1 Introduction

Leksell Gamma Knife (LGK) radiosurgery system serves as an alternative to neurosurgery for various intracranial diseases such as malignant and benign brain tumors, cerebrovascular malformations, and trigeminal neuralgia [1,2,3,4,5], and patients do not require general anesthesia and usually receive treatment while awake. The LGK equips approximately 200 radioactive cobalt-60 sources emitting gamma rays, and these gamma rays converge at a radiation focal point (RFP), called the “unit center point (UCP)” whose coordinates are (100.0, 100.0, 100.0) in the LGK coordinate system [6], to deliver a high-dose focused radiation to the target while minimizing radiation damage to surrounding healthy tissue.

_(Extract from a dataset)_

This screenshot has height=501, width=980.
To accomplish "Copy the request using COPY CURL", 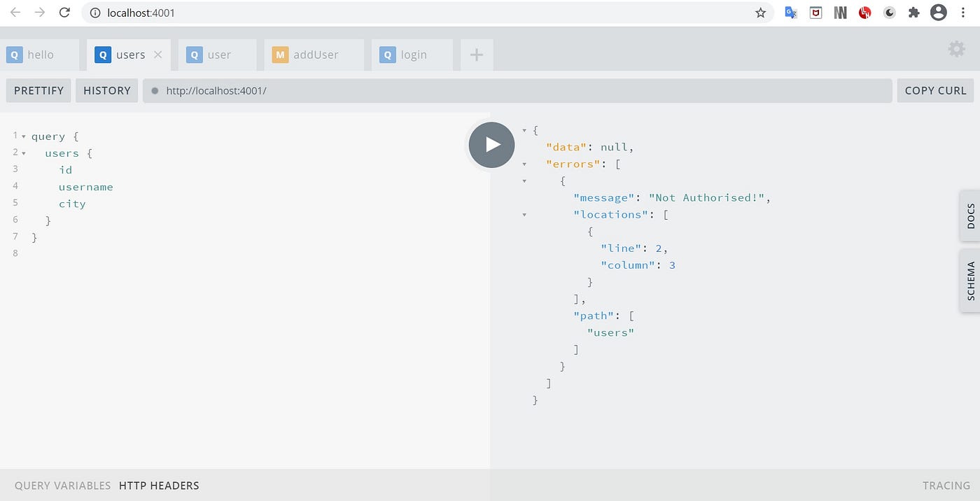I will click(935, 90).
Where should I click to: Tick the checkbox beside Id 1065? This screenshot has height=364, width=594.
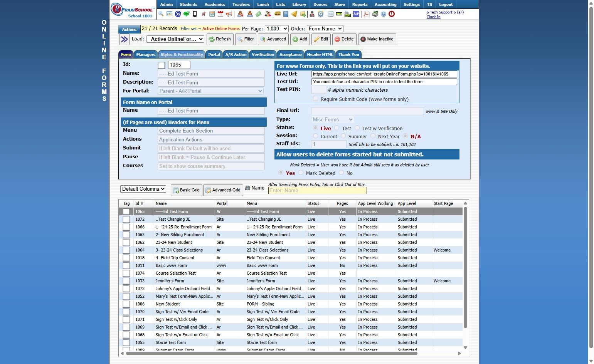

To achieve precise dose delivery, patients are immobilized using a lightweight frame (Leksell Coordinate Frame (Elekta AB, Stockholm, Sweden) attached to the head with four pins. The treatment plan needs to be generated based on the stereotactic magnetic resonance images (MRI) or computed tomography (CT) that are taken with the frames attached, and the frames must remain in place until treatment planning and treatment are complete. Thus, patients spend a long time with the frames on, and the burden on the patient is high. The frame enables precise fixation of the patient’s head during the treatment procedure [7]; therefore, a margin for gross tumor volume is not required to compensate for the uncertainty in patient head positioning, in principle [8]. Rigorous geometric quality assurance (QA), confirming that the RFP of the gamma rays corresponds to UCP, is essential for treatment accuracy.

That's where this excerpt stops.